Proof of properties of injective and surjective functions. I'd like to see if these proofs are correct/have them critiqued.

Let $g: A \to B$ and $f: B \to C$ be functions.  Then:
  (a) If $g$ and $f$ are one-to-one, then $f \circ g$ is one-to-one.
  (b) If $g$ and $f$ are onto, then $f \circ g$ is onto.
  (c) If $f \circ g$ is one-to-one, then $f$ is one-to-one?
  (d) If $f \circ g$ is one-to-one, then $g$ is one-to-one?
  (e) If $f \circ g$ is onto, then $f$ is onto?
  (f) If $f \circ g$ is onto, then $g$ is onto?  

(a)  Let $a,b \in A$.  If $(f \circ g)(a)=(f \circ g)(b)$, then $f(g(a))=f(g(b))$.  Since $f$ is one-to-one, we know that $g(a)=g(b)$.  And, since $g$ is one-to-one is must be that $a=b$.  Hence $f \circ g$ is one-to-one.  
(b) Since $f$ is surjective we know that for all $c \in C$ there is a $b\in B$ such that $f(b)=c$.  Since $g$ is surjective, there is a $a \in A$ such that $g(a)=b$.  Hence, for all $c \in C$ there is an $a \in A$ such that $(f \circ g)(a)=f(g(a))=f(b)=c$.  
(c)  This is false.  Let $A=\{1\}$, $B=\{1,2\}$, and $C=\{1\}$. Define $g(1)=1$ and $f(1)=f(2)=1$. Then $f \circ g$ is injective, but $f$ is not injective.  

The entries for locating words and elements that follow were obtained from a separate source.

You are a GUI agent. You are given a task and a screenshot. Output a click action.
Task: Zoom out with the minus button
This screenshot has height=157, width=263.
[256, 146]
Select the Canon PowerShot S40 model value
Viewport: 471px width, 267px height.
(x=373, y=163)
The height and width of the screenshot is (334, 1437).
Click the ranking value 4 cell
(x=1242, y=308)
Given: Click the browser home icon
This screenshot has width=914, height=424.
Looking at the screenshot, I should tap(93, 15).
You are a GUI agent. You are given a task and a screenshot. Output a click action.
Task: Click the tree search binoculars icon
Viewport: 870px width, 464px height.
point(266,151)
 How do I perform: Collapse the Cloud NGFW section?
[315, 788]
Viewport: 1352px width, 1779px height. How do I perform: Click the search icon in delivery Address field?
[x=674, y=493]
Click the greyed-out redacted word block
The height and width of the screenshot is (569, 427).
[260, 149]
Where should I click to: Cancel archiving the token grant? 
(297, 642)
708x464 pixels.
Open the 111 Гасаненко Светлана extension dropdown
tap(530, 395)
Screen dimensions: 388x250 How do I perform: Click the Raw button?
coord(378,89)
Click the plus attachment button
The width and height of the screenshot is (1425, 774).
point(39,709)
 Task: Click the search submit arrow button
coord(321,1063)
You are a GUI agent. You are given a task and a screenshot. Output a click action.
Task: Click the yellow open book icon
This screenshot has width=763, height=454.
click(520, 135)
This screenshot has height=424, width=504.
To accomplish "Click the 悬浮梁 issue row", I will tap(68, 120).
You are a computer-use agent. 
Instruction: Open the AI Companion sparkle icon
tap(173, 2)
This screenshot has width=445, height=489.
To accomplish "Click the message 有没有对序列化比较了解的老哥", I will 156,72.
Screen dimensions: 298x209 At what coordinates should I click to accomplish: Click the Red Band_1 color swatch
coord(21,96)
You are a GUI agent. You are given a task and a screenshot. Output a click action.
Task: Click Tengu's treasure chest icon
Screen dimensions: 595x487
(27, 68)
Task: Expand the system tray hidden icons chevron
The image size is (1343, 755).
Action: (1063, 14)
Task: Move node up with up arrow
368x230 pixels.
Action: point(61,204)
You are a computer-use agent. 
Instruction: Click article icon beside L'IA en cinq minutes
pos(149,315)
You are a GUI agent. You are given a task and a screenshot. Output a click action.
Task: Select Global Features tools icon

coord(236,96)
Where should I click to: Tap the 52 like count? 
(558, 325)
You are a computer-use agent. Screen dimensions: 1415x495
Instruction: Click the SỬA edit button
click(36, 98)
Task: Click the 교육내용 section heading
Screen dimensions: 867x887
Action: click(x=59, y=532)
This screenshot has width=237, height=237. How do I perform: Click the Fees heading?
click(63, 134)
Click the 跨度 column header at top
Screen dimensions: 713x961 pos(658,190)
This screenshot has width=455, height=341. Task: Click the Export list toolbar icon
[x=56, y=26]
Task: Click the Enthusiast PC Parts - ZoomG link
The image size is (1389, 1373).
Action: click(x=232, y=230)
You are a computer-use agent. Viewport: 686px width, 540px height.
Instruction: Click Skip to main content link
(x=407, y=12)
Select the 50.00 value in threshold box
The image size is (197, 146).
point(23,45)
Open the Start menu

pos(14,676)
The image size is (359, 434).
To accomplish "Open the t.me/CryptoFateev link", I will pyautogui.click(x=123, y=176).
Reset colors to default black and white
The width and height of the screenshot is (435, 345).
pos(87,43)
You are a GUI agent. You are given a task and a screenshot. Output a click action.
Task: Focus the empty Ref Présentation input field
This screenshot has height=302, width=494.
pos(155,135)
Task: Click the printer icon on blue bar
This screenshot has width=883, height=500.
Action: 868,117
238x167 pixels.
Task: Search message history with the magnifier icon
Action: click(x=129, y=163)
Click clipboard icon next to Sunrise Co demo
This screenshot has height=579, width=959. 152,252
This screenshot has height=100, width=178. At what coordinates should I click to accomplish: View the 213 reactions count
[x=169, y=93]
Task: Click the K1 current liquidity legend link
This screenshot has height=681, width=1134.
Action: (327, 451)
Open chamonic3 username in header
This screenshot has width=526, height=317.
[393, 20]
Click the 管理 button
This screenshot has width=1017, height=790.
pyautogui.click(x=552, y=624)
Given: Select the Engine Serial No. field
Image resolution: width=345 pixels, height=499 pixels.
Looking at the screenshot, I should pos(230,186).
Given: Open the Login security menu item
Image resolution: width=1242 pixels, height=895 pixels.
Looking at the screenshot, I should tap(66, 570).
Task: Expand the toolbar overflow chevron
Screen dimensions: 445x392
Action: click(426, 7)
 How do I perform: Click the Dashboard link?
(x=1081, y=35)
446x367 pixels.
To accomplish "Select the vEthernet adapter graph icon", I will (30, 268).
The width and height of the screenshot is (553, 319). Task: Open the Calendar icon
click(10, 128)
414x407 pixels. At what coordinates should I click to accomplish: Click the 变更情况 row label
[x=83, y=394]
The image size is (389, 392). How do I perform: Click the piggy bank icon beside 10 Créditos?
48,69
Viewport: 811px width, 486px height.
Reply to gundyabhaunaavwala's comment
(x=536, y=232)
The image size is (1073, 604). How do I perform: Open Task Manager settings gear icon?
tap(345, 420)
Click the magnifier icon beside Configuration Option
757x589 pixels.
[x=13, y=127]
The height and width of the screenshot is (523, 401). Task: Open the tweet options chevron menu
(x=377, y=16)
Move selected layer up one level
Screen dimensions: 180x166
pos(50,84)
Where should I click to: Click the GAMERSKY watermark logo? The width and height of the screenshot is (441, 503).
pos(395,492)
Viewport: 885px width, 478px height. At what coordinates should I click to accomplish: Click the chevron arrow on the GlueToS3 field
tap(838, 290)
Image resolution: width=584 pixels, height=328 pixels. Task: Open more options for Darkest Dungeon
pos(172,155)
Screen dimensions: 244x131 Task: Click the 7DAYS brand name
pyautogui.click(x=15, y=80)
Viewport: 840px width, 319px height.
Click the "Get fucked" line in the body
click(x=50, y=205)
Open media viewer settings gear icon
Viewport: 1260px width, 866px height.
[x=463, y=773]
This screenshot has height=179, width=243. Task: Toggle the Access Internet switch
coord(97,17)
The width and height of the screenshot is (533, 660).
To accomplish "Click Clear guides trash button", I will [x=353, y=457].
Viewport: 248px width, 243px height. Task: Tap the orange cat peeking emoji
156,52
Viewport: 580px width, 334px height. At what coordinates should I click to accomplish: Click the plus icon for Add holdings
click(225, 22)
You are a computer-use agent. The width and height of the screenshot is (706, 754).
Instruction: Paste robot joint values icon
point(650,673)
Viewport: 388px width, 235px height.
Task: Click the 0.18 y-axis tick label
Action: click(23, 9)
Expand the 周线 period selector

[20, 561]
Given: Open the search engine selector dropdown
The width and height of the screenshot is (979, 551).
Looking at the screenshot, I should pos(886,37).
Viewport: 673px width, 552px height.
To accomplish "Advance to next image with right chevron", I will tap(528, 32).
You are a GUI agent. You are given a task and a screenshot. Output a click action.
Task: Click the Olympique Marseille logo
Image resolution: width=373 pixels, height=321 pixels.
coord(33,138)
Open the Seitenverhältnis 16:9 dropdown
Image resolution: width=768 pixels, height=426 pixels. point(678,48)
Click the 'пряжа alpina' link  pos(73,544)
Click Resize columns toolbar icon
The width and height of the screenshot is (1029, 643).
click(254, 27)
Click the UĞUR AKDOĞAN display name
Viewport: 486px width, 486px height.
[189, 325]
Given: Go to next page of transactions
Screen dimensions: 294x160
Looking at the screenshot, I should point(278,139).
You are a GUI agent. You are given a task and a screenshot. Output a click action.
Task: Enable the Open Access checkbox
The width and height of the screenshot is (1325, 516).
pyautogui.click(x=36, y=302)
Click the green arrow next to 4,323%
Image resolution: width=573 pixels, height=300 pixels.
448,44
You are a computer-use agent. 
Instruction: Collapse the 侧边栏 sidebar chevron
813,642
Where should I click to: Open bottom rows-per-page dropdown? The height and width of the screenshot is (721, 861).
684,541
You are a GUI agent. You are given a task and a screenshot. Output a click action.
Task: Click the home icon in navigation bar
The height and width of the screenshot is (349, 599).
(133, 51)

(d)  This is true.  Let $a,b \in A$ where $a \neq b$.  If $(f\circ g)(a)\neq(f\circ g)(b)$, then $f(g(a))\neq f(g(b))$.  Hence $g(a) \neq g(b)$.
(e)  Since $f \circ g$ is surjective, then for every $ c \in C$ there is an $a \in A$ such that $f(g(a))=c$.   Let $b = g(a)$.  Then $b \in B$ and $f(b)=g(f(a))=c$.  Thus $f(b)=c$.  Hence $f$ is surjective.
(f)  Using the same set up as part (c), we have that $g$ is not surjective since there is nothing in $A$ such that $g$ will go to 1.
 A: Nicely done! In part (f), I think you mean that $g$ is not surjective since there is nothing in $A$ that $g$ will take to $2,$ but the idea is spot on.
A minor critique for your proof of (b): I would instead suggest that you take an arbitrary $c\in C$, use surjectivity of $f$ to conclude that there is some $b\in B$ such that $f(b)=c$, then use surjectivity of $g$ to conclude that there is some $a\in A$ such that $g(a)=b,$ whence $(f\circ g)(a)=c$ as you showed. Since $c$ was an arbitrary element of $C,$ then for all $c\in C$ there exists $a\in A$ such that $(f\circ g)(a)=c$. This is basically the same as the approach you took, but the connection is a bit clearer and more justified, to my mind.
You mentioned that you weren't sure about part (e). You can clean it up a bit by again taking an arbitrary $c\in C,$ concluding from surjectivity of $f\circ g$ that there is some $a\in A$ such that $(f\circ g)(a)=c,$ and noting that $g(a)\in B$ and $f\bigl(g(a)\bigr)=c.$ Since $c$ was an arbitrary element of $C,$ then for all $c\in C$ there exists $b\in B$ such that $f(b)=c$. As an alternate approach, you could let $h$ be the restriction of $f$ to the range of $g$--that is, $h:g(A)\to C$ is defined by $h(b)=f(b)$ for all $b\in g(A)$. Note/prove that $h$ is surjective if and only if $f\circ g$ is. Since $h$ is a restriction of $f$ and is surjective, then $f$ is surjective. I think your approach is better, personally, but you mentioned you weren't sure about it.
A: For a), By the definition of an injection take $a\neq b$, then $f(g(a))\neq f(g(b))$.
But you started assuming they are equal which is confusing.
Also, when you start by saying since f is one-to-one, that means $g(a) = f(a)$, because $g(a)$ comes in as input to the function $f$. I.e. $f(g(a))$ in other words. 
Not what you said: "Since f is one-to-one, we know that $g(a)=g(b)$"
The way you wrote it is backwards (for me) and not very clear. But your final answer is right, so hey! You passed right? You asked for critique, so this is mine. No hard feelings :p.
Also, it sounds like you are assuming contradiction when using '$=$' sign, but you did not state it if that is what you did. Again, check the definition of an injection(one-to-one).